## Die Aufgabenstellung
Wie lautet im Textauszug zur Ulmer Veranstaltung „Blaulicht im Rotlicht“ der Abschnitt, der mit „Aber entsprechen diese“ einsetzt und bis einschließlich „Handwerkskammer Ulm eingeladen.“ weitergeht? Gib ihn wortgetreu wieder.

## Vorliegender Textauszug

###

Gemeinsam mit dem Ulmer Bündnis gegen Menschenhandel und Zwangsprostitution, SOLWODI Baden-Württemberg e.V. und SISTERS hat DIAKA am 23. Juni 2023 in Ulm die Veranstaltung zum Thema "Blaulicht im Rotlicht: Polizeilicher Handlungsspielraum im Prostitutionsmilieu" durchgeführt. Als Experten auf dem Podium sprachen der schwedische Kriminalkommissar und Buchautor Simon Häggström und der 2. Vorsitzende von DIAKA, Kriminaloberrat a.D. Helmut Sporer. Die Moderation übernahmen Solveig Senft und Inge Bell. Dolmetscherin aus dem Englischen war Dr. Dagmar Engels.


Simon Häggström und Helmut Sporer in Ulm, Foto: Stefan Baumgarth
Simon Häggström und Helmut Sporer in Ulm, Foto: Stefan Baumgarth

Prostitution - Faszination und Mythos

Hartnäckig halten sich zahlreiche Mythen rund um das Thema Prostitution. Von Freiwilligkeit, Selbstverwirklichung und gutem Geldverdienen ist die Rede. Das Thema ist seit der Legalisierung der Prostitution im Jahr 2002 salonfähig. Edelprostituierte, S&M-Studiobesitzerinnen, Dominas, Escort-Damen und Bordell- und Saunaclubbetreiber sind immer wieder Gäste in deutschen Talkshows und den Medien. Und sie alle nähren die Mythen der "sauberen" Prostitution, in der selbstbewusste und selbstbestimmte Frauen freiwillig das schnelle und leichtverdiente Geld mit käuflichen Sex machen.

 

Aber entsprechen diese Schilderungen der Realität? Trifft dies auf die Mehrzahl der vielen Frauen in der Prostitution zu? Das Ulmer Bündnis gegen Menschenhandel und Zwangsprostitution hat zwei Experten auf diesem Gebiet zur Veranstaltung Blaulicht im Rotlicht: Polizeilicher Handlungsspielraum im Prostitutionsmilieu am Freitag, 23. Juni 2023 in die Handwerkskammer Ulm eingeladen.

###

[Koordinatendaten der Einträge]
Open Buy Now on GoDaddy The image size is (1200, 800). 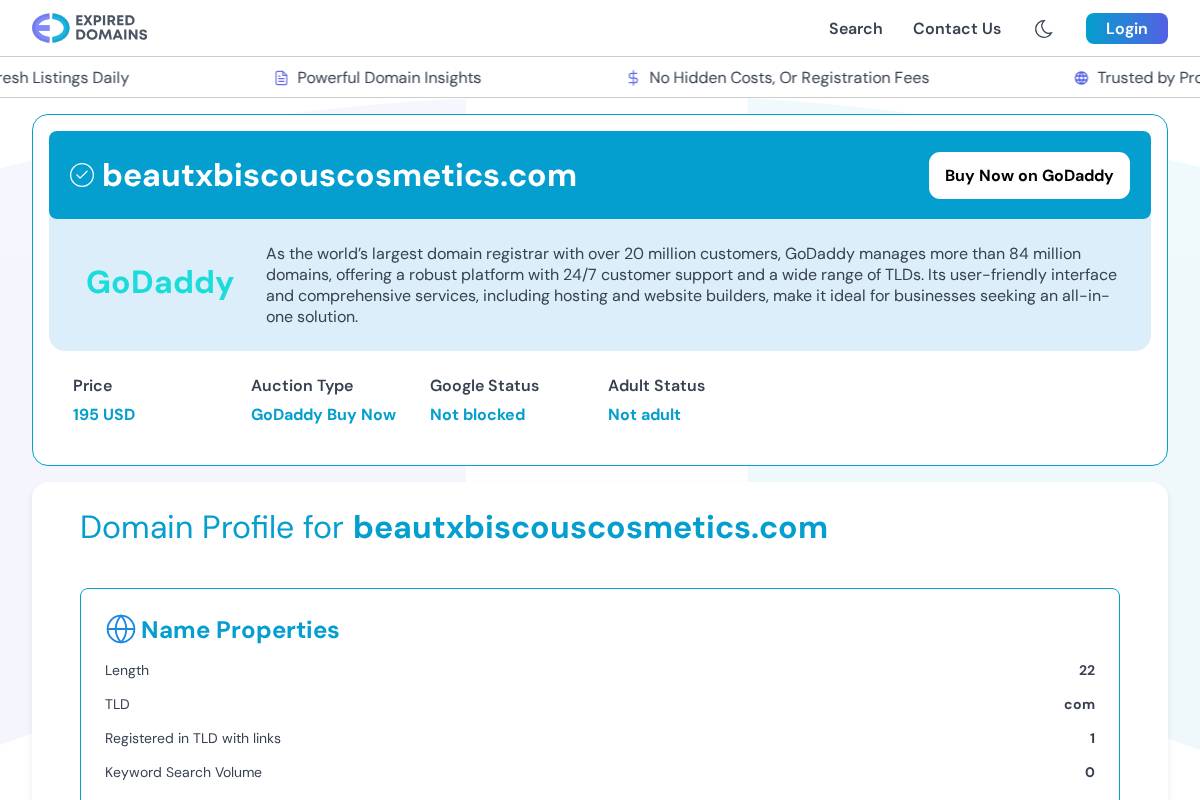(x=1029, y=175)
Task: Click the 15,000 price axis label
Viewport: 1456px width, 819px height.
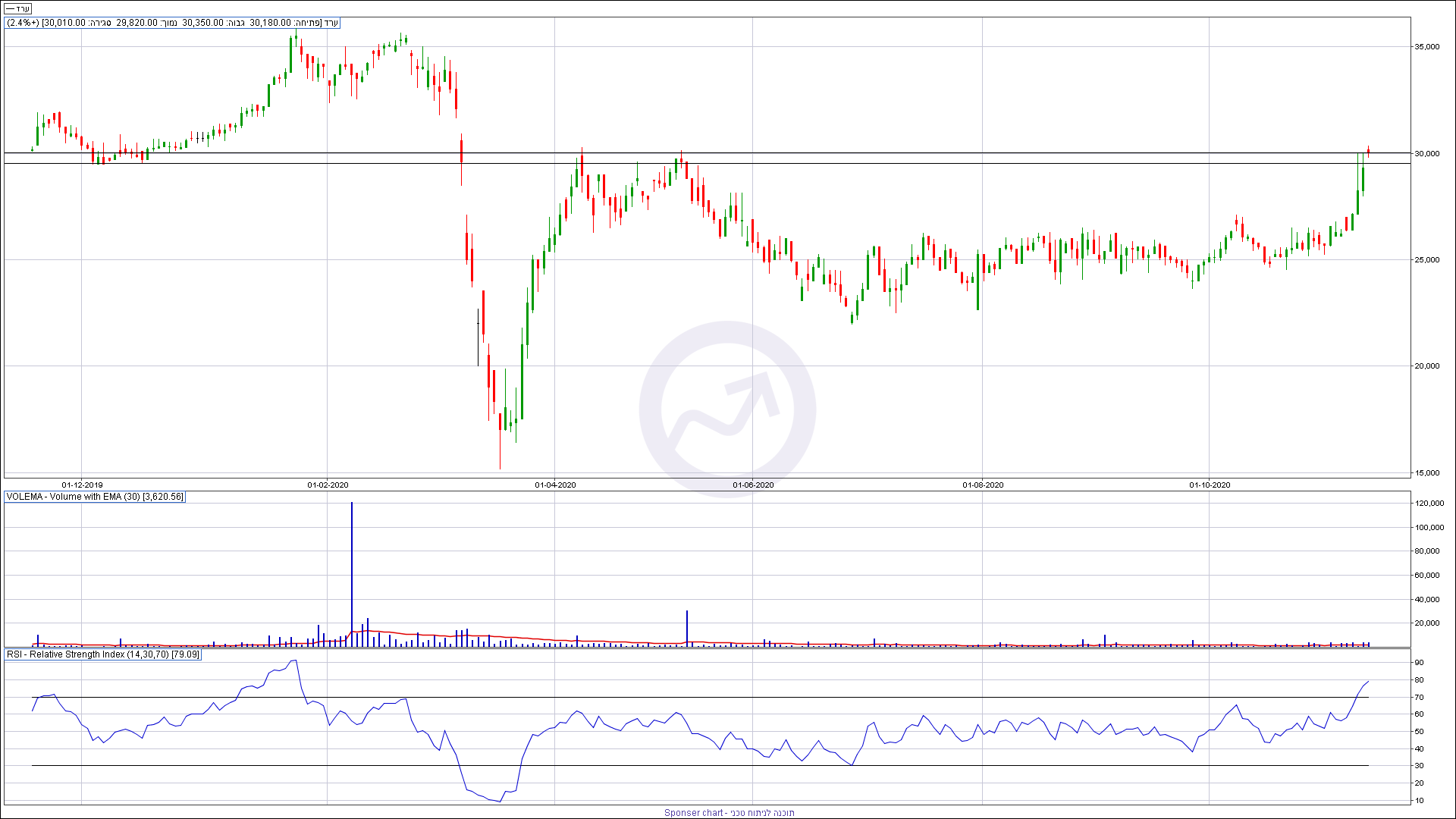Action: coord(1426,473)
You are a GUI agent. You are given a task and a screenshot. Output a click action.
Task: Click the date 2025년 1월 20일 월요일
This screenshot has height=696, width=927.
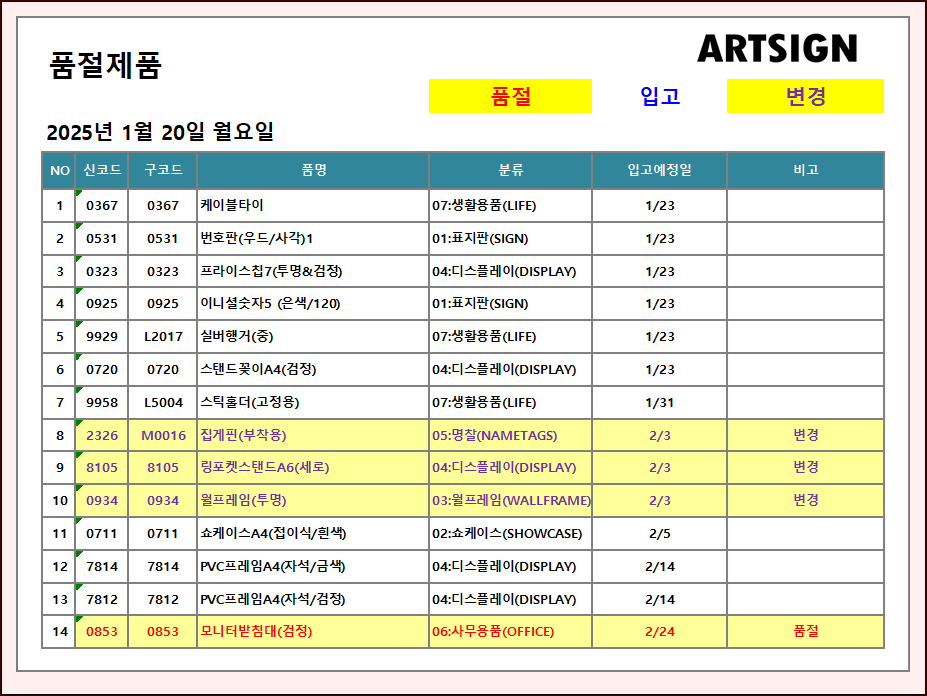[x=160, y=132]
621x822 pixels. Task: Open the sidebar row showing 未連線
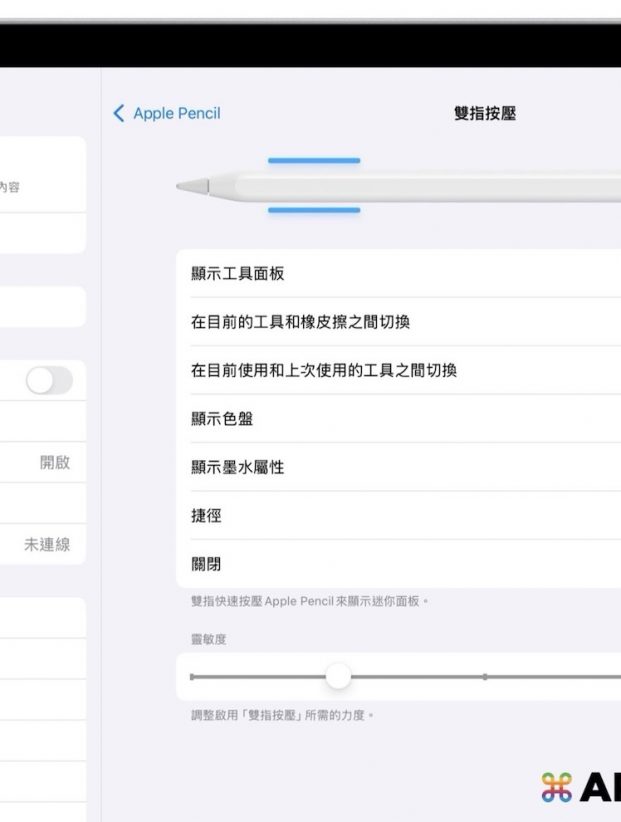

###

## Lösung dieser Aufgabe
Aber entsprechen diese Schilderungen der Realität? Trifft dies auf die Mehrzahl der vielen Frauen in der Prostitution zu? Das Ulmer Bündnis gegen Menschenhandel und Zwangsprostitution hat zwei Experten auf diesem Gebiet zur Veranstaltung Blaulicht im Rotlicht: Polizeilicher Handlungsspielraum im Prostitutionsmilieu am Freitag, 23. Juni 2023 in die Handwerkskammer Ulm eingeladen.